-- Task prompt --
Pictures do not belong in the copy; print every entry exactly as it stands.

(Records from a dataset)

=== Begin Enclosure ===

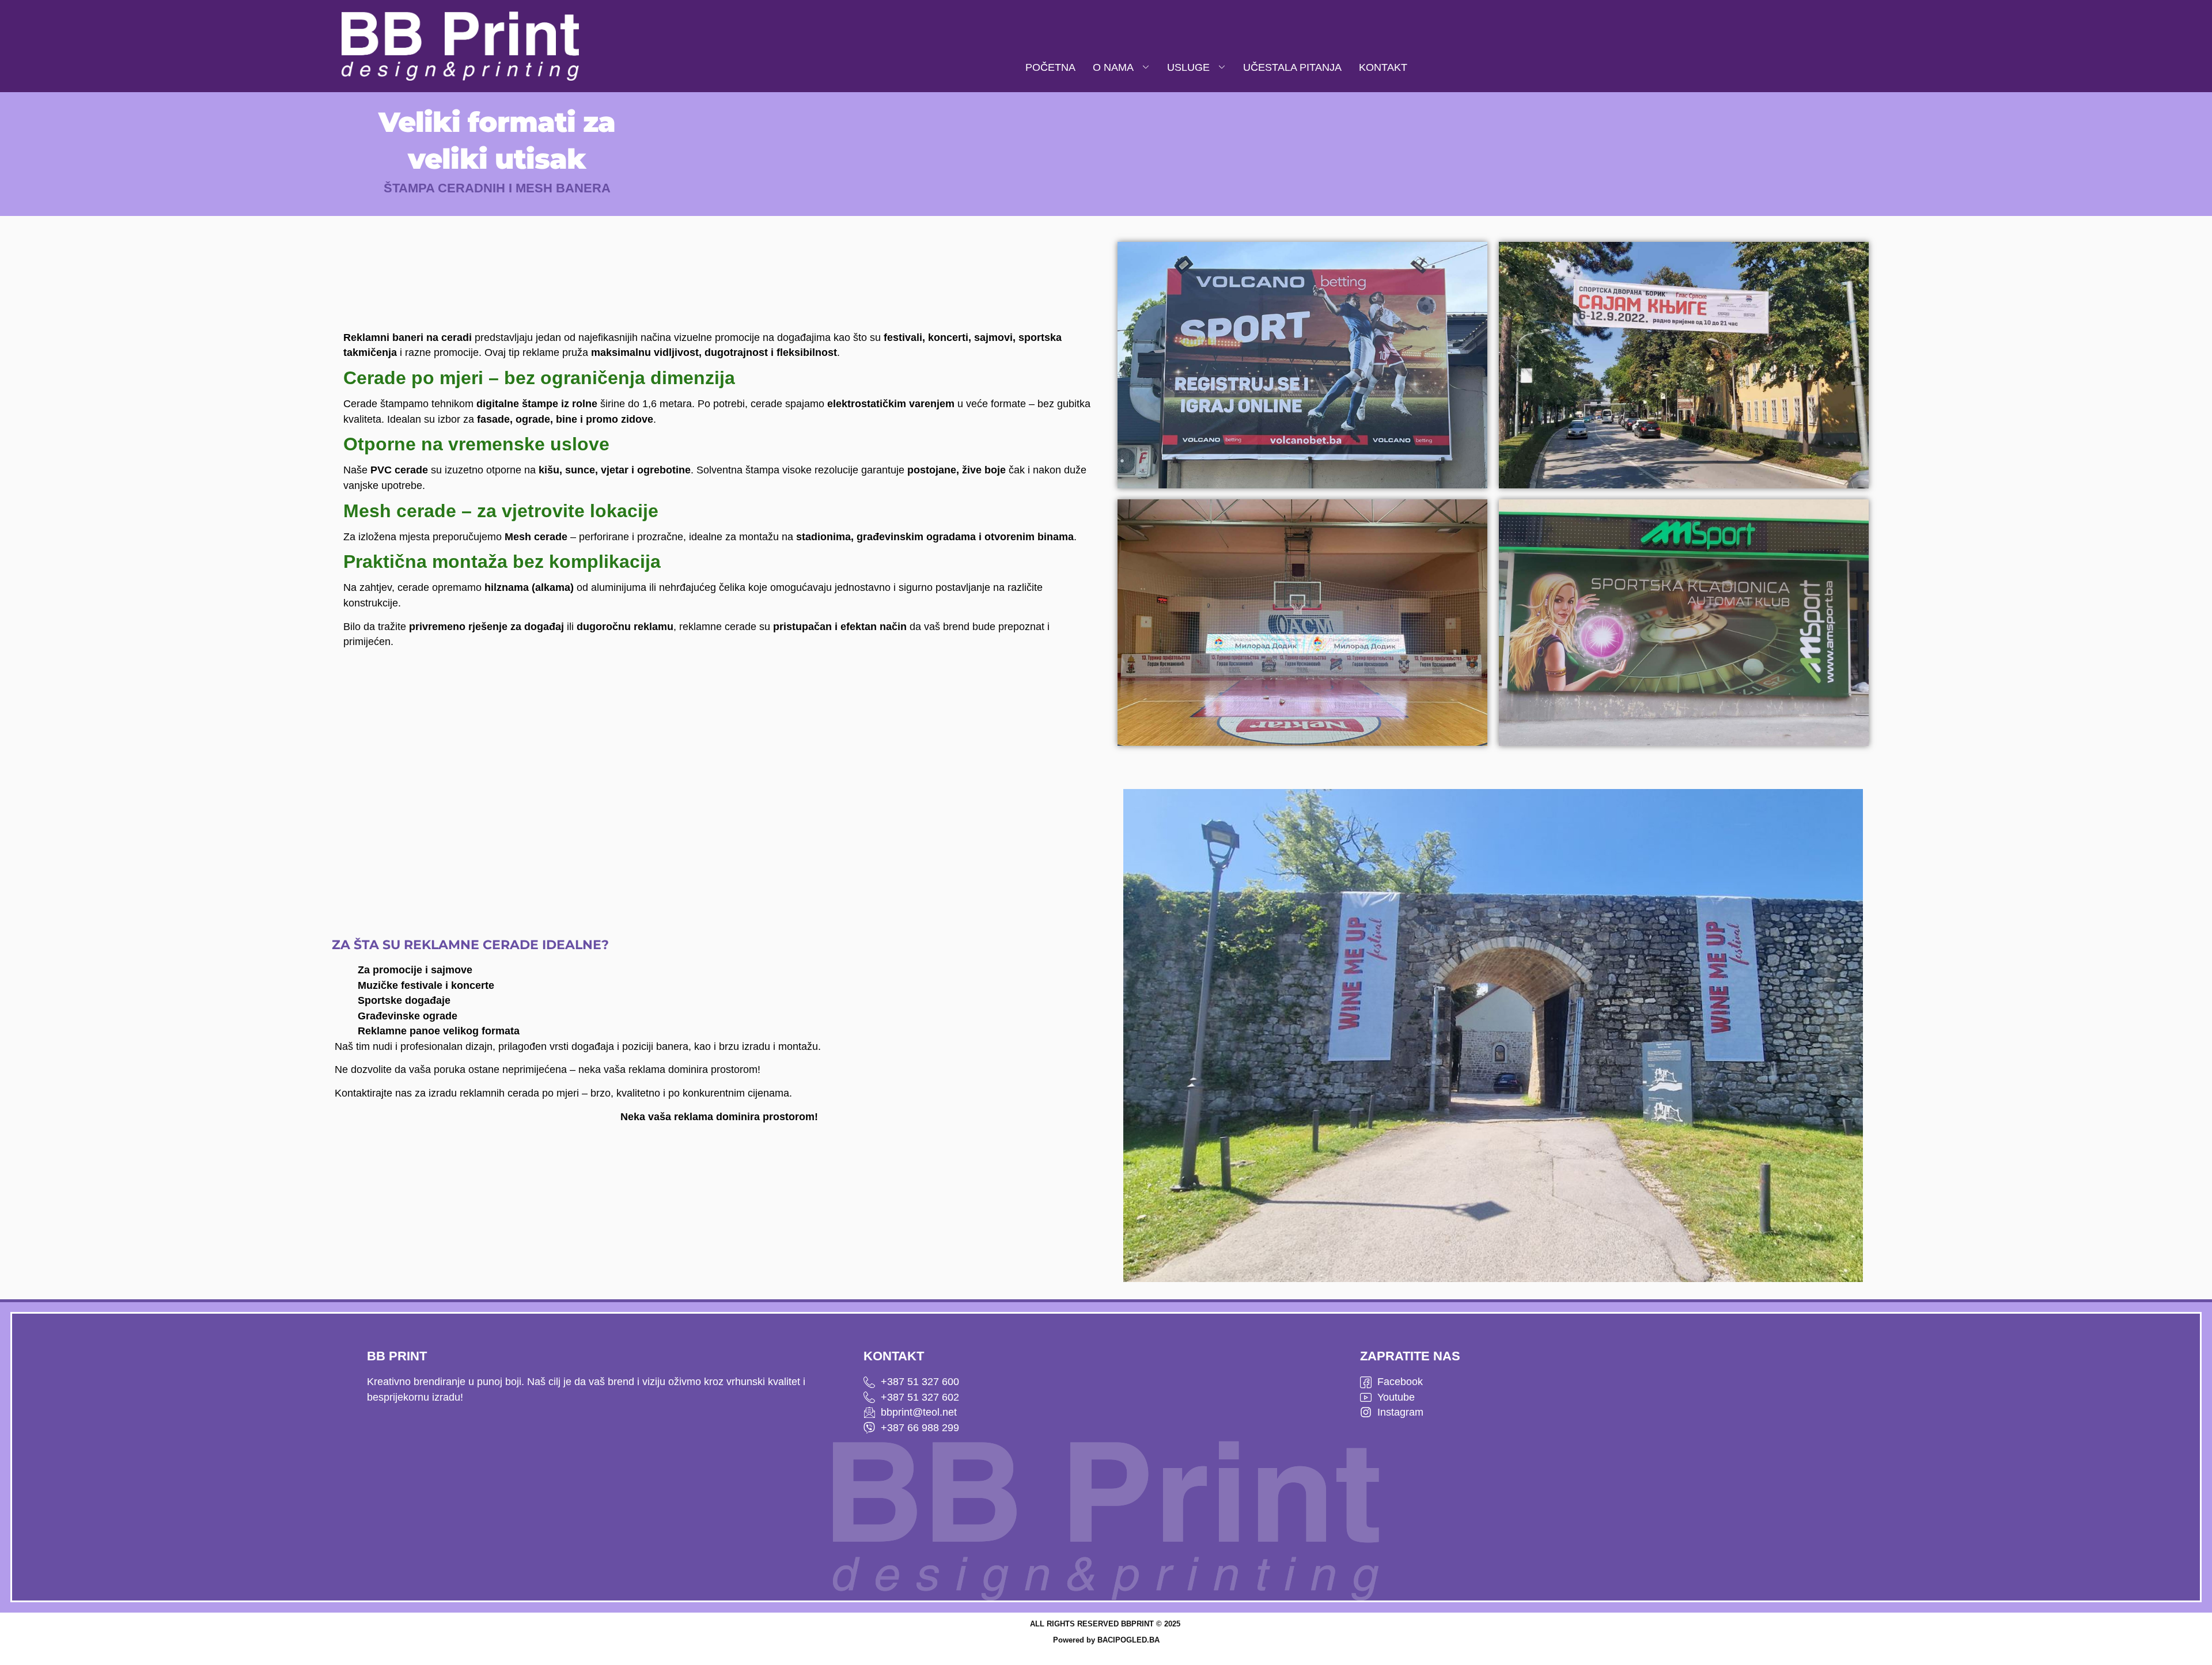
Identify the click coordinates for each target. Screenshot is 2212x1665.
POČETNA (1050, 67)
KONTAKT (1383, 67)
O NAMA (1113, 67)
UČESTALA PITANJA (1292, 67)
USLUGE (1188, 67)
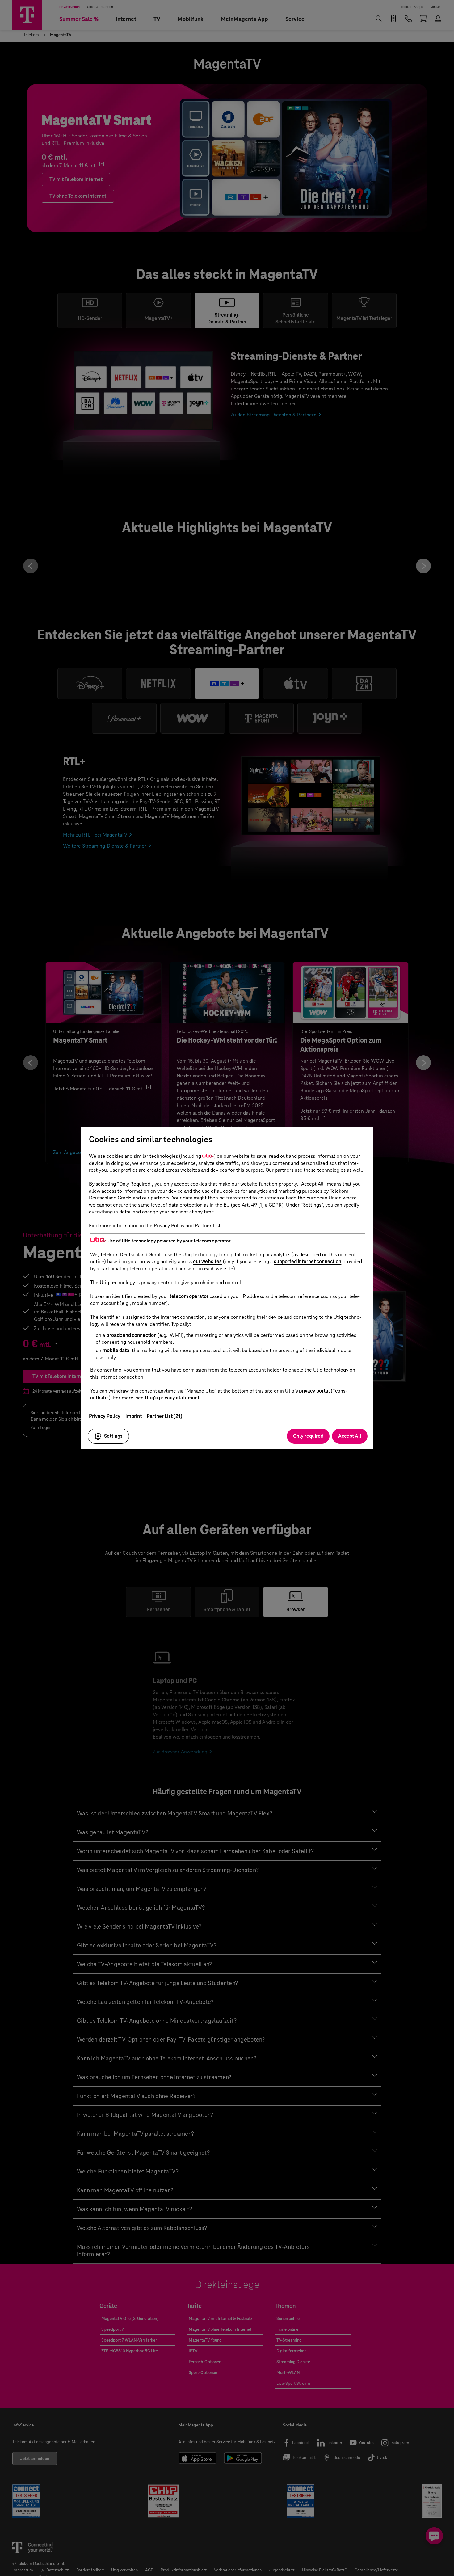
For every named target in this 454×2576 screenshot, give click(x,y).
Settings (113, 1436)
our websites (207, 1261)
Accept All (349, 1436)
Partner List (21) (164, 1416)
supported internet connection (307, 1261)
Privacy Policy (104, 1416)
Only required (308, 1436)
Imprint (133, 1416)
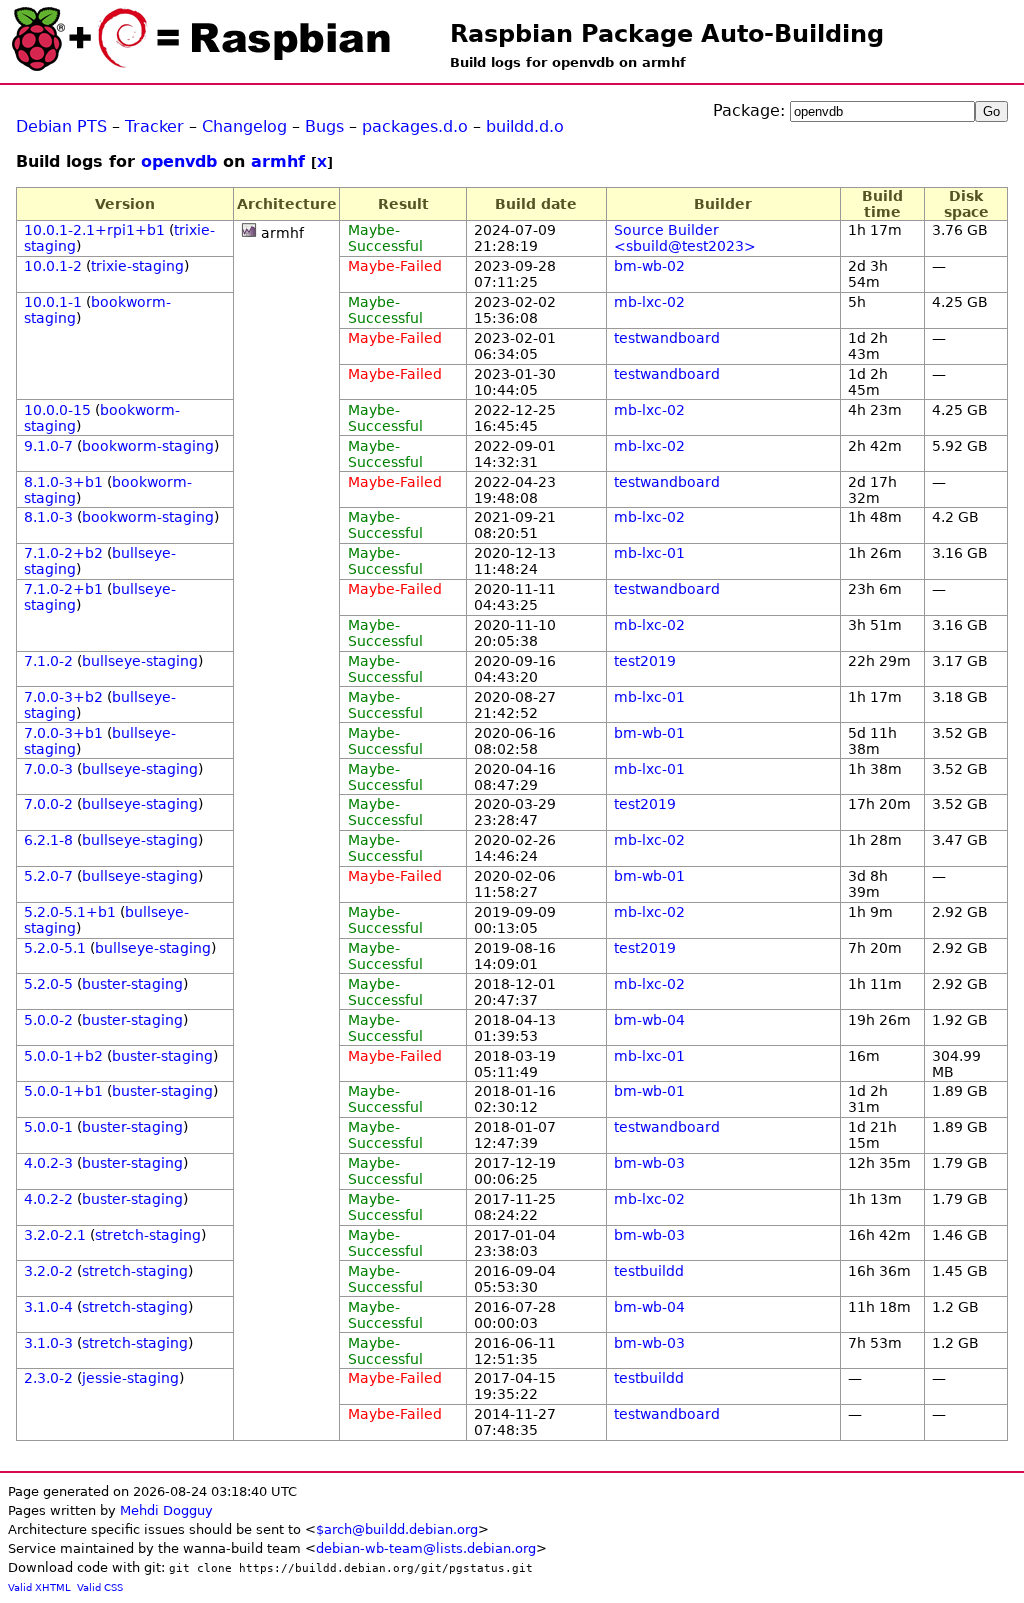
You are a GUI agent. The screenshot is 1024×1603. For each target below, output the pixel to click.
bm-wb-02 (649, 266)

=== End Enclosure ===

-- Response below --
Identify the click coordinates for each target. Screenshot is 2212x1665.
POČETNA (1050, 67)
KONTAKT (1383, 67)
O NAMA (1113, 67)
UČESTALA PITANJA (1292, 67)
USLUGE (1188, 67)
For every named target in this 454×2576 screenshot, give click(x,y).
Settings (113, 1436)
our websites (207, 1261)
Accept All (349, 1436)
Partner List (21) (164, 1416)
supported internet connection (307, 1261)
Privacy Policy (104, 1416)
Only required (308, 1436)
Imprint (133, 1416)
You are a GUI agent. The screenshot is 1024×1603. For each target below, output the pixel to click.
bm-wb-02 (649, 266)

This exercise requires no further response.